▶ [ARTYKUŁ]
════

W ramach wymienionych umów zainteresowany zajmował się porządkowaniem akt firmy ,,S.” SA, kontrolował zgodność spisów spółki ,,F.” ze stanem faktycznym oraz zajmował się przewożeniem i układaniem akt komorniczych z archiwum do siedziby spółki. W czasie wykonywania drugiej umowy kontynuował wcześniej rozpoczęte prace z porządkowaniem akt firmy ,,S.” SA oraz kontrolą zgodności spisów spółki ,,F.” ze stanem faktycznym. Nie wykonywał prac związanych z przygotowaniem akt komorniczych do brakowania. W ramach trzeciej umowy zainteresowany kontynuował prace związane z porządkowaniem akt firmy ,,S.” SA. Porządkowanie to polegało na tym, że zainteresowany porządkował segregatory z dokumentami księgowymi według poszczególnych oddziałów sklepów. Miał za zadanie sprawdzić czy zawartość segregatorów zgadza się z opisem na segregatorze, poukładać dokumenty, wydzielić akta do brakowania, sporządzić ewidencję segregatorów w wersji elektronicznej. Zdarzało się, że pracował wspólnie z pracownikiem płatnika składek, który mu pomagał. Skontrum zasobu ,,F.” sp. z o.o. polegało na analizie zgodność spisów ze stanem faktycznym. Przygotowanie spisów do brakowania akt komorników sądowych polegało na tym, że zainteresowany brał udział w przewożeniu akt komorniczych z archiwum do siedziby płatnika składek oraz ich układaniu. Przy przewożeniu i układaniu akt pracowało kilka osób, wzajemnie sobie pomagając. W ramach czwartej umowy zainteresowany miał zajmować się pogrupowaniem dokumentów poszczególnych pacjentów i przy okazji wprowadzić dane do katalogu elektronicznego na bazie programu Excel. Przy archiwizacji historii chorób i sporządzeniu spisów zdawczo-odbiorczych Samodzielnego Publicznego Wojewódzkiego Zakładu Gruźlicy i Chorób Płuc w S. pracowało wspólnie kilka osób.

W tak ustalonym stanie faktycznym Sąd Okręgowy stwierdził, że płatnika składek oraz zainteresowane A.P. i M.P. łączyły umowy o dzieło w rozumieniu art. 627 k.c. a nie umowy o świadczenie usług, o których mowa w art.   750 k.c. Strony uzgodniły bowiem dokładnie przedmiot dzieła jako „zarchiwizowanie” a nie „archiwizowanie” konkretnego zespołu akt, tj. podjęcie czynności zgodnych z zasadami archiwistyki, prowadzących do stworzenia spójnego zespołu akt, w odpowiedni sposób opisanego i skatalogowanego. Efektem wykonywania spornych umów było zatem doprowadzenie do powstania rezultatu, który wcześniej nie istniał. Strony z góry umówiły się na wykonanie określonej pracy („dzieła”), ustalając potrzebny na to czas i należne wynagrodzenie, które zostało wypłacone po zakończeniu wykonywania dzieła i jego odebraniu przez płatnika składek. W rezultacie, od umów zlecenia (umów o świadczenie usług) odróżnia je to, że zainteresowane nie podjęły się dokonania na rzecz dającego zlecenie określonych czynności, gdyż ich istotą było zobowiązanie się przyjmującego zamówienie do osiągnięcia weryfikowalnego rezultatu w zamian za zobowiązanie do wypłaty wynagrodzenia.

════

▶ [CEL ZADANIA]
Sprawdź, czy każde z tych stwierdzeń zgadza się z artykułem, odpowiedz „tak” albo „nie” i dosłownie przytocz rozstrzygające słowa artykułu:
1. Podczas drugiej umowy zainteresowany przygotowywał akta komornicze do brakowania.
2. Przy przewożeniu i układaniu akt pracowało kilka osób.
3. Wynagrodzenie wypłacono przed rozpoczęciem wykonywania dzieła.
Opieraj się wyłącznie na artykule.

▶ [DANE WEJŚCIOWE]
════

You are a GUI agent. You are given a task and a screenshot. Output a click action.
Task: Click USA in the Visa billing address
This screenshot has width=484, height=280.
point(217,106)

════

▶ [WYNIK ZADANIA]
1. Nie: „Nie wykonywał prac związanych z przygotowaniem akt komorniczych do brakowania.”
2. Tak: „Przy przewożeniu i układaniu akt pracowało kilka osób, wzajemnie sobie pomagając.”
3. Nie: „które zostało wypłacone po zakończeniu wykonywania dzieła i jego odebraniu przez płatnika składek”